Muito se tem dito sobre as causas desta ultrapassagem e, se é verdade que muitos dos países de Leste que nos ultrapassaram em nível de vida tinham (e têm) níveis médios de qualificação de partida relativamente mais elevados, tal não é explicação para tudo, nem sequer será a causa primordial. Com efeito, Portugal tem progredido nas qualificações, mas não consegue aproveitar cabalmente esse capital humano, pois uma parte significativa dessa geração mais qualificada de sempre tem estado a emigrar na última década, mesmo já depois do período mais dramático da troika, pese embora algum desagravamento recente, evidenciado na crónica anterior.

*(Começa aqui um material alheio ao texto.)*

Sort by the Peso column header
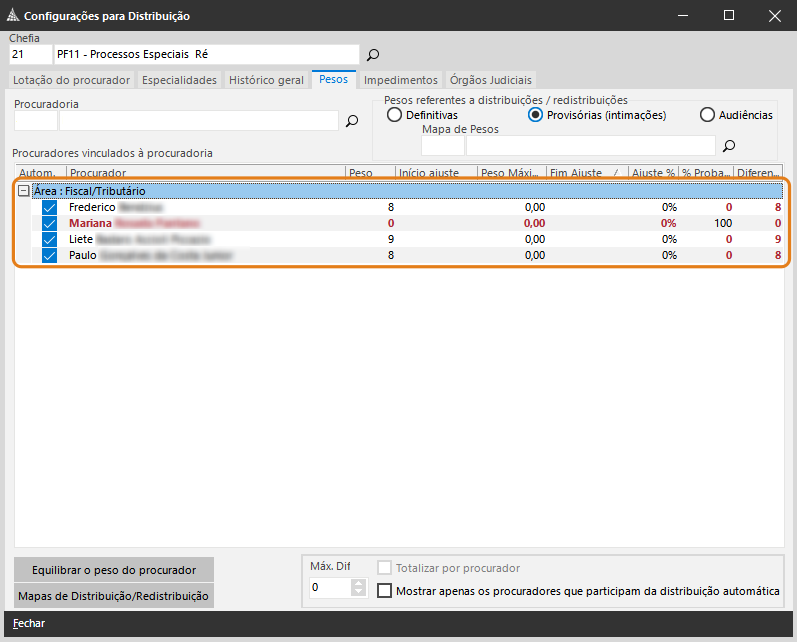Image resolution: width=797 pixels, height=642 pixels. point(368,173)
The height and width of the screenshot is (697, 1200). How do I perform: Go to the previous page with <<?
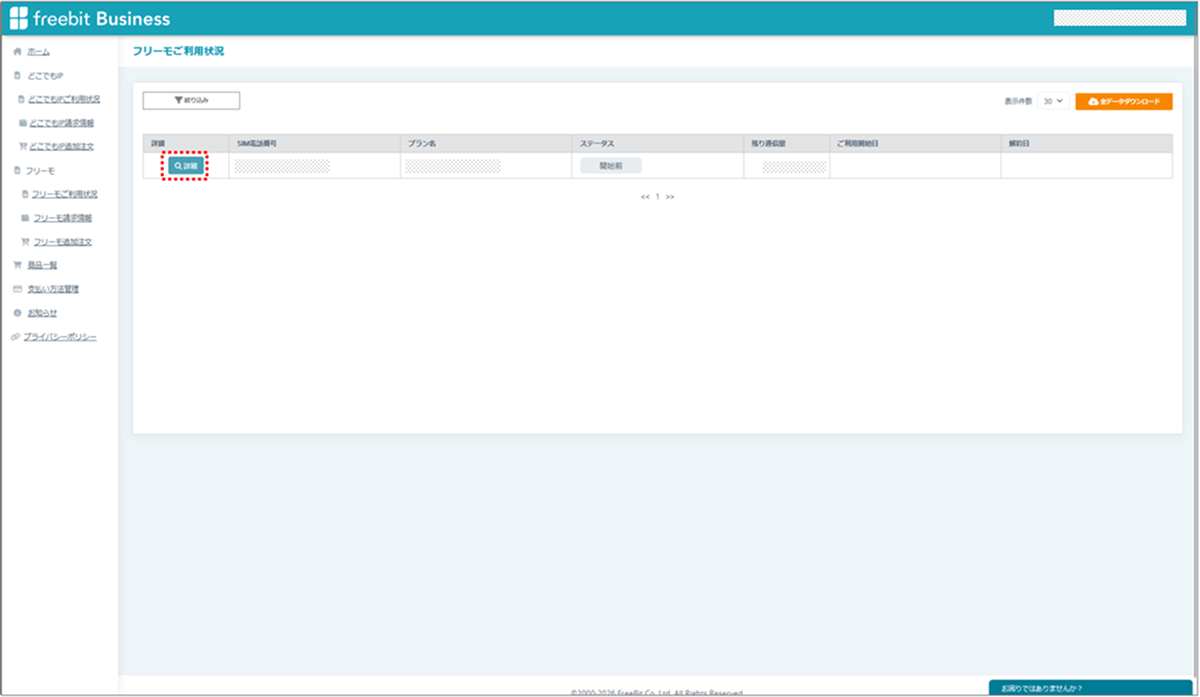pos(645,197)
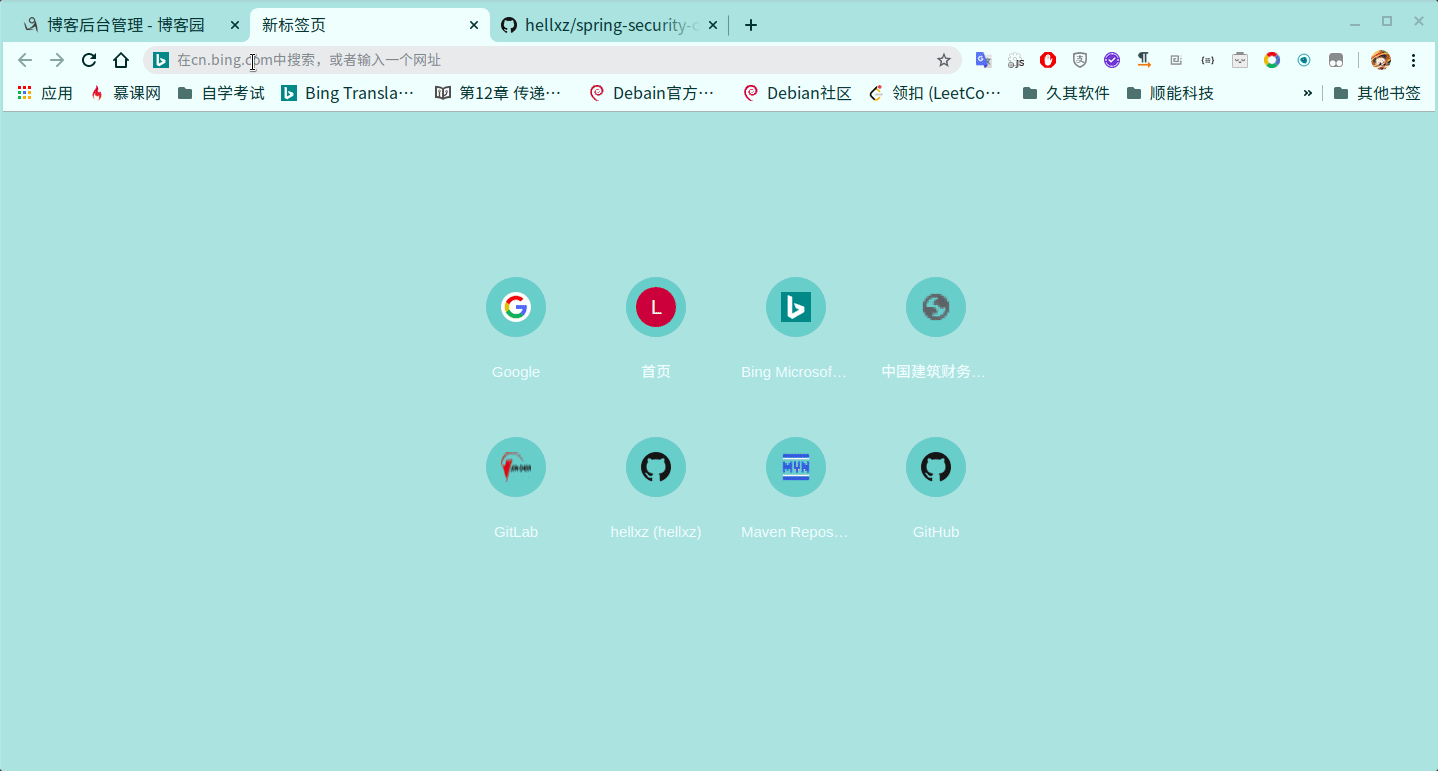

Além do fator trabalho, o outro fator primordial para o crescimento económico é o capital, pelo que devemos olhar também para aí à procura de explicações para o nosso baixo desempenho.

Em 2022, Portugal era o país com a terceira pior taxa de investimento (20,6%, que compara com 24,8% na UE), posição que tem mantido, apenas com pequenas oscilações, desde o pedido de ajuda externa e a intervenção da troika, que nos obrigou a reduzir o endividamento externo, precisamente uma das grandes fontes de financiamento do investimento até então.

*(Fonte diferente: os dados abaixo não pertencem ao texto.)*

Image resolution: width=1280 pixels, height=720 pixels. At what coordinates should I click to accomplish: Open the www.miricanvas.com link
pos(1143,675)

Se, mesmo com grandes afluxos de fundos comunitário, Portugal regista este baixo nível de investimento em termos relativos, não é de espantar que a nossa produtividade não progrida como noutros países e que o nosso crescimento económico potencial seja baixo (basta olhar para o reduzido crescimento tendencial neste milénio), limitando o avanço do nível de vida.

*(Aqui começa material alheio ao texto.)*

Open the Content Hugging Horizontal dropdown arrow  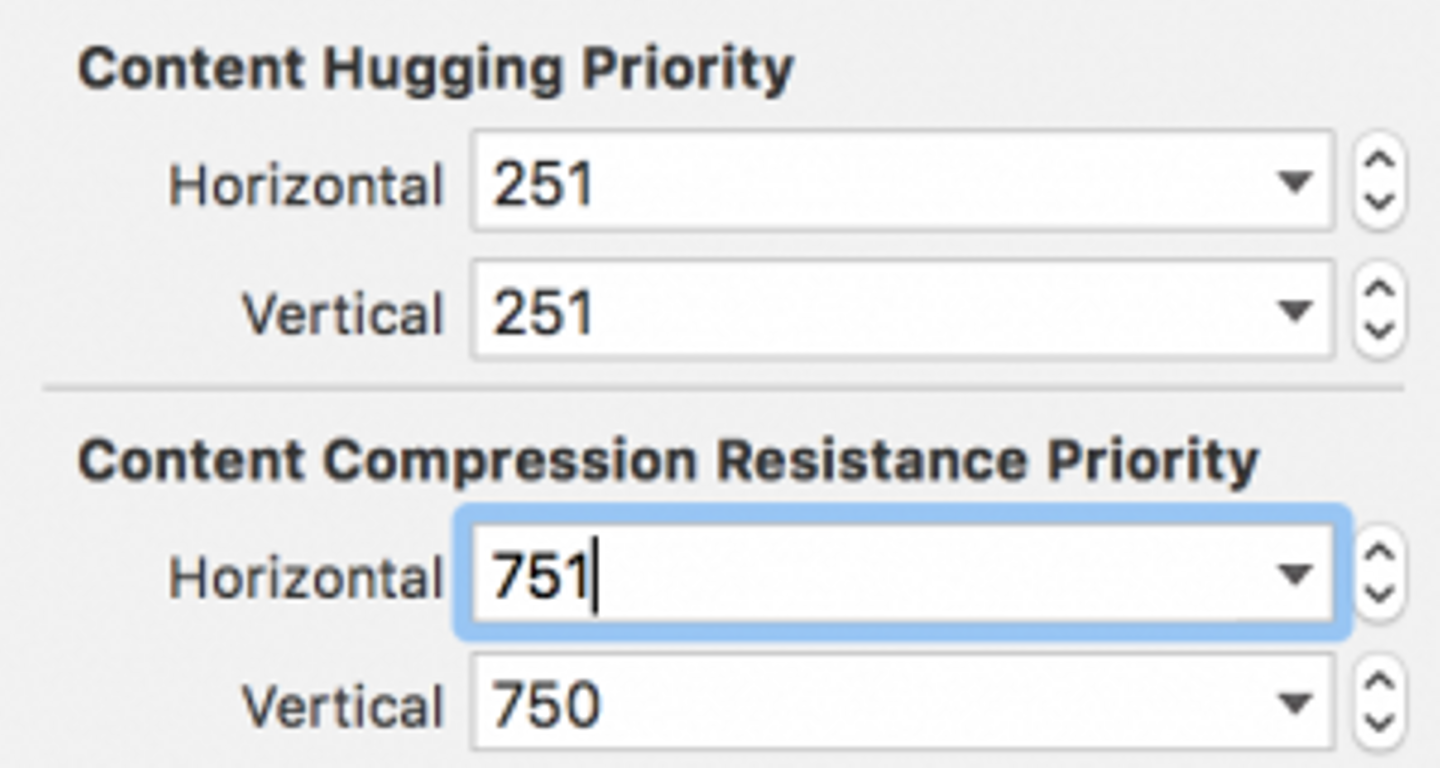click(1295, 183)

Isto leva-nos à execução do atual pacote irrepetível de fundos comunitários, os do PRR e os do Portugal 2030, grosso modo.

Se o PPR já deveria estar em execução plena, a verdade é que os pagamentos são ainda relativamente baixos, nomeadamente às empresas, limitando o efeito na economia, pois não basta receber as tranches de financiamento, é preciso depois uma Administração ágil para que beneficiários diretos e indiretos vejam os seus pedidos analisados com a celeridade devida, e aí Portugal esbarra, como sempre na burocracia excessiva do nosso Estado. É preciso ainda reconhecer que a inflação tem vindo a dificultar, e muito, a execução, pois os custos dos investimentos programados aumentaram face aos orçamentos iniciais, pelo que está em preparação uma reprogramação.

Ao nível do Portugal 2030, os primeiros concursos oficiais começaram há pouco tempo, mas dizem alguns especialistas que já esta atrasado muitos meses, o que não é um começo auspicioso.

Acresce que os empréstimos às empresas já estão em contração (certamente a refletir a subida rápida das taxas de juro, no contexto do combate do BCE à inflação), o que irá prejudicar ainda mais a execução dos fundos.

Dito isto, é preciso criar condições para que o investimento seja alimentado, de forma mais sustentável e perene, por poupança interna, algo que não está, na maior parte das vezes, na ordem do dia.

As taxas de juro de depósitos já começaram a subir, mas de forma ainda incipiente, como o próprio Governador do Banco de Portugal reconheceu.

Faltam instrumentos com um binómio risco-rentabilidade atrativo em Portugal e, além dos tradicionais certificados de aforro (que têm tido uma grande adesão nos tempos mais recentes), o investimento em imobiliário tem sido dos mais populares, mesmo que não acessível a todos.

Acontece que o recente pacote de habitação lançado pelo governo desfez laços de confiança com os investidores, nomeadamente em matéria de alojamento local e de arrendamento, onde basta olhar para a medida de limitação do aumento das rendas a 2% (o que traduz atualmente uma quebra em termos reais) para ver que vai afastar investidores nesse segmento (já para não falar da instabilidade fiscal), precisamente o contrário do pretendido.